- **Short task**
Substitute "How can I do" for "How do I perform" in the records below and leave everything else unchanged.

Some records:

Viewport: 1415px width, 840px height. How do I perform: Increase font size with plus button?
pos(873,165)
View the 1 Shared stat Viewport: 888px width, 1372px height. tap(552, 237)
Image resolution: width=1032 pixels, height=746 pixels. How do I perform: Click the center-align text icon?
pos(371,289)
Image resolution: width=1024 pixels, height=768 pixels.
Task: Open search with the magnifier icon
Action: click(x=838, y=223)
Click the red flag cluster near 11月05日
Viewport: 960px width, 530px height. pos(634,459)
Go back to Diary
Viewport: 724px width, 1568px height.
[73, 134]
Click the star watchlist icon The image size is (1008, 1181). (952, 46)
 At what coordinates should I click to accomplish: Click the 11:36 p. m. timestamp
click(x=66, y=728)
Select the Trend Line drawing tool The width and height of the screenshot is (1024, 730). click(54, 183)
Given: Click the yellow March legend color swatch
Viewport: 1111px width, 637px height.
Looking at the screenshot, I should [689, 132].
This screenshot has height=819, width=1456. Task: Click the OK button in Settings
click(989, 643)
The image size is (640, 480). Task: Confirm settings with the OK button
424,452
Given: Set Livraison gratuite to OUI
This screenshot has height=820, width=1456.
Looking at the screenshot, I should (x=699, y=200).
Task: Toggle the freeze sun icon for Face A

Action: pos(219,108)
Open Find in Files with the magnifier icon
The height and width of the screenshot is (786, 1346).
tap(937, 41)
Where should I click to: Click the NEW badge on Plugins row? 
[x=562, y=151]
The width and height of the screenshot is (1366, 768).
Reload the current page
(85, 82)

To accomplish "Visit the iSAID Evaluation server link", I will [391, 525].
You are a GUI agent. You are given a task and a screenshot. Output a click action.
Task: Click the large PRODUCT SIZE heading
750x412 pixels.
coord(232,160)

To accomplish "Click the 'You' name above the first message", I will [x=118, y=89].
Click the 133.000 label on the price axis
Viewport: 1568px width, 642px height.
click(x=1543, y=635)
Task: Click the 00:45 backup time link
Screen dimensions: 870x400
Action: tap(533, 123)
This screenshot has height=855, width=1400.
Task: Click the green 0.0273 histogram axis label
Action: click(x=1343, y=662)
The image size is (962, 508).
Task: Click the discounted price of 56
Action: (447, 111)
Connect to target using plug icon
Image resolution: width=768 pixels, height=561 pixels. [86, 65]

- **Exercise answer**
Viewport: 1415px width, 840px height. How can I do: Increase font size with plus button?
pos(873,165)
View the 1 Shared stat Viewport: 888px width, 1372px height. tap(552, 237)
Image resolution: width=1032 pixels, height=746 pixels. How can I do: Click the center-align text icon?
pos(371,289)
Image resolution: width=1024 pixels, height=768 pixels.
Task: Open search with the magnifier icon
Action: click(x=838, y=223)
Click the red flag cluster near 11月05日
Viewport: 960px width, 530px height. pos(634,459)
Go back to Diary
Viewport: 724px width, 1568px height.
[73, 134]
Click the star watchlist icon The image size is (1008, 1181). (952, 46)
 At what coordinates should I click to accomplish: Click the 11:36 p. m. timestamp
click(x=66, y=728)
Select the Trend Line drawing tool The width and height of the screenshot is (1024, 730). click(54, 183)
Given: Click the yellow March legend color swatch
Viewport: 1111px width, 637px height.
Looking at the screenshot, I should [689, 132].
This screenshot has height=819, width=1456. Task: Click the OK button in Settings
click(989, 643)
The image size is (640, 480). Task: Confirm settings with the OK button
424,452
Given: Set Livraison gratuite to OUI
This screenshot has height=820, width=1456.
Looking at the screenshot, I should (x=699, y=200).
Task: Toggle the freeze sun icon for Face A

Action: pos(219,108)
Open Find in Files with the magnifier icon
The height and width of the screenshot is (786, 1346).
tap(937, 41)
Where should I click to: Click the NEW badge on Plugins row? 
[x=562, y=151]
The width and height of the screenshot is (1366, 768).
Reload the current page
(85, 82)

To accomplish "Visit the iSAID Evaluation server link", I will [391, 525].
You are a GUI agent. You are given a task and a screenshot. Output a click action.
Task: Click the large PRODUCT SIZE heading
750x412 pixels.
coord(232,160)

To accomplish "Click the 'You' name above the first message", I will [x=118, y=89].
Click the 133.000 label on the price axis
Viewport: 1568px width, 642px height.
click(x=1543, y=635)
Task: Click the 00:45 backup time link
Screen dimensions: 870x400
Action: tap(533, 123)
This screenshot has height=855, width=1400.
Task: Click the green 0.0273 histogram axis label
Action: click(x=1343, y=662)
The image size is (962, 508).
Task: Click the discounted price of 56
Action: (447, 111)
Connect to target using plug icon
Image resolution: width=768 pixels, height=561 pixels. [86, 65]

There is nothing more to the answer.